Document segment:
******

I use Linux Mint and [...] you drag an icon to the desktop and instead of staying where you put it it moves a few spaces to the right and down.
Nemo defaults to auto-arranging icons. To control how the Desktop icons are arranged:
Right-click on the desktop, to open the desktop context menu
In the
Desktop submenu, untick
Auto-arrange Optionally, in the same submenu, untick
Align to grid, to keep icons exactly where you want.
In Nemo (file explorer), folder icon arrangement options are slightly different.
In the
View menu, there is an
Arrange icons submenu.
That same submenu is available in the folder context menu, when you right-click on the folder background.
You can place icons
Manually, or
By name etc.
The default layout is quite sparse. You can choose
Compact layout instead.
This is exactly the kind of difference between desktop environments (not just Windows/Mac/Linux, but KDE/Gnome/XFCE etc.), that throws users off.
However, in all Linux desktop environments, there is a sort of a context menu where these options are managed. You just need to be aware of its existence.
The entire approach to UX is fundamentally different, you see. In FOSS DEs, the underlying idea tends to be
"if you don't like it, change (configure) it to be more to your liking", instead of
"this is how it is, take it or leave it". (GNOME is a weirdo, because its developers are going down the we-know-better-than-users path, and are
removing configuration options. Which is why I don't like it much.)
This kind of mind-twists abound, and make it difficult to move to Linux, unless your mind is willing and able to do the shifts.
Which is also why I believe Linux is easier for complete newbies than it is for those with lots of Windows experience (unless they are proficient with other OSes as well, as then their minds are more aware of those shifts I mentioned).
There is nothing Linux-specific in that, by the way. I first saw this phenomenon in 1999, when I created and taught an introductory IT workshop/course; basic stuff like email, web browsing and search engines, fundamentals of word processing, spreadsheets, and scanning and photo editing. The machines happened to be Mac OS 7.5.3's, with all material as web pages, and attendance optional. The exam was a set of practical tasks, graded pass/fail only.

******

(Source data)
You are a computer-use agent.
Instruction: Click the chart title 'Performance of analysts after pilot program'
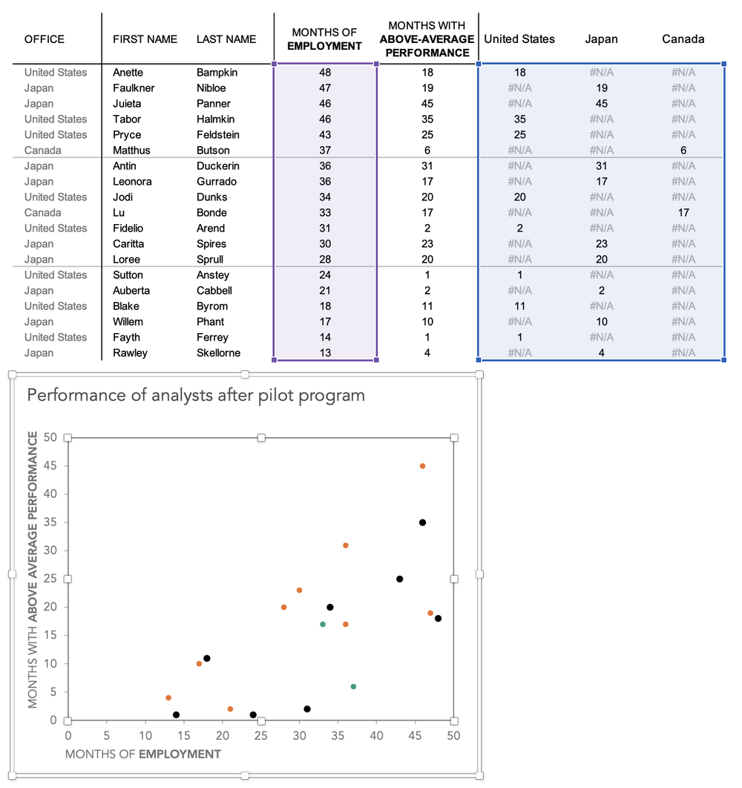[x=196, y=395]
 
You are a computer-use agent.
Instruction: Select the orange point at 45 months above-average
[x=422, y=466]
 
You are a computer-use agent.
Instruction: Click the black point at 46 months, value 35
[x=422, y=522]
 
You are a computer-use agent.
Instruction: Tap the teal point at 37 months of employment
[x=353, y=686]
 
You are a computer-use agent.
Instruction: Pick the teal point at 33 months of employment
[x=322, y=624]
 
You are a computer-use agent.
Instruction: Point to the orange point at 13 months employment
[x=168, y=697]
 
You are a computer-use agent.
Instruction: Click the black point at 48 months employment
[x=438, y=618]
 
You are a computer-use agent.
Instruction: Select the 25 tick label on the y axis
[x=50, y=579]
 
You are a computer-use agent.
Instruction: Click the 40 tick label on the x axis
[x=376, y=735]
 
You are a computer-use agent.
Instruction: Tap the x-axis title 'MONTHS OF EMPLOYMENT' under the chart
[x=143, y=755]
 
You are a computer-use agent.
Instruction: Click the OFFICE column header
[x=45, y=39]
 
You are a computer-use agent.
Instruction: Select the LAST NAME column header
[x=226, y=39]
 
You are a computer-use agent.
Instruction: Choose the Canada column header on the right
[x=683, y=39]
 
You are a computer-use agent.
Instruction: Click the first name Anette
[x=128, y=73]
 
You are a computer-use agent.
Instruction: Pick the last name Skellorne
[x=218, y=353]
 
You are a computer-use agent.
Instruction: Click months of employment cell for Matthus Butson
[x=325, y=151]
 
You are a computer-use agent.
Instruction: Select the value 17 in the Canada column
[x=683, y=213]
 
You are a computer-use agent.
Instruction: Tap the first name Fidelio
[x=128, y=229]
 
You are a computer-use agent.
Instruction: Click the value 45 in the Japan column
[x=601, y=104]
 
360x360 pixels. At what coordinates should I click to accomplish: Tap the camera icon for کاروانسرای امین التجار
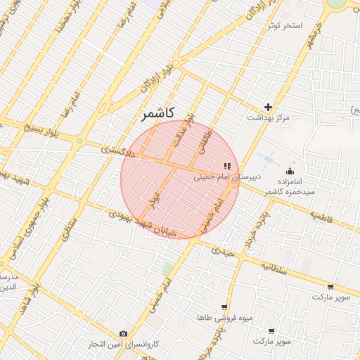click(124, 334)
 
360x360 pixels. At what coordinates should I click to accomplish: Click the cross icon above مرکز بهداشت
click(268, 107)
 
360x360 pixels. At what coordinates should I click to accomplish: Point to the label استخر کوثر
click(284, 25)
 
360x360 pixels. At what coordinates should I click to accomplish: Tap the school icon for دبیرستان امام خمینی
click(226, 167)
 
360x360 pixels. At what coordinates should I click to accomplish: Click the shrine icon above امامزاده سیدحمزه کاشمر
click(290, 172)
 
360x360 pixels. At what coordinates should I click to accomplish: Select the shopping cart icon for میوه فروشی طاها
click(224, 307)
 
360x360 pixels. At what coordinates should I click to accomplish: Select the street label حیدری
click(223, 250)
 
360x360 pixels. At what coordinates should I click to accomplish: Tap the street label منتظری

******

Task item A: According to the post about Linux Mint desktop icons, how does Nemo arrange icons by default?
Task item B: Using the post about Linux Mint desktop icons, decide whether each statement agrees with it: (i) The default layout for folder icons in Nemo is compact. (ii) The writer likes GNOME's approach. (iii) The exam in the 1999 course was graded pass/fail only.
Task item C: Take the post about Linux Mint desktop icons further, starting after its last sentence.

Exercise result A: Nemo auto-arranges them by default.

Exercise result B:
(i) No: "The default layout is quite sparse."
(ii) No: "Which is why I don't like it much."
(iii) Yes: "graded pass/fail only."

Exercise result C:
Users with Windows experience, and especially users who had learned Word on their own, had the most difficulty. (Well, scratch that; the ones with the biggest difficulties was a small fraction who insisted on being shown where to click, as they
did not want to think about all this computer stuff, and because that workshop/course existed to ensure the students had the necessary skills to participate in the studies, you couldn't learn that stuff by rote and pass.)
The single biggest technical hurdle was undestanding the purpose of
styles in word processing, and how they are used to produce indexes and tables automatically. Some had learned to use Word in a way that they managed everything by hand, from fonts to hand-editing page numbers on the bottom of the pages. Unless they learned how to use the styles for formatting, they failed, because the test required the construction of a structured text of a few dozen pages, with "lorem ipsum" content; they just didn't have time enough to create a document of that size in the time allotted. (Using styles as the web pages explained, you could do it in fifteen minutes or so.)
I had observed both students and teachers at that time, and knew that to be the case; which is why I approached the word processing part from a "this saves you oodles of effort and time" viewpoint. Funny thing is, I don't remember anyone failing the word processing part twice in the year I did that.
(Also, although the material included screenshots and the machines had Microsoft Office, it explicitly explained that all word processing programs have a similar logic. By design, it was called "fundamentals of word processing", instead of something like Basics of Microsoft Word.)
I hope this unnecessary background anecdote shows that my advice originates from the wish of people using their tools efficiently and without undue pain or effort; there is nothing ideological in it.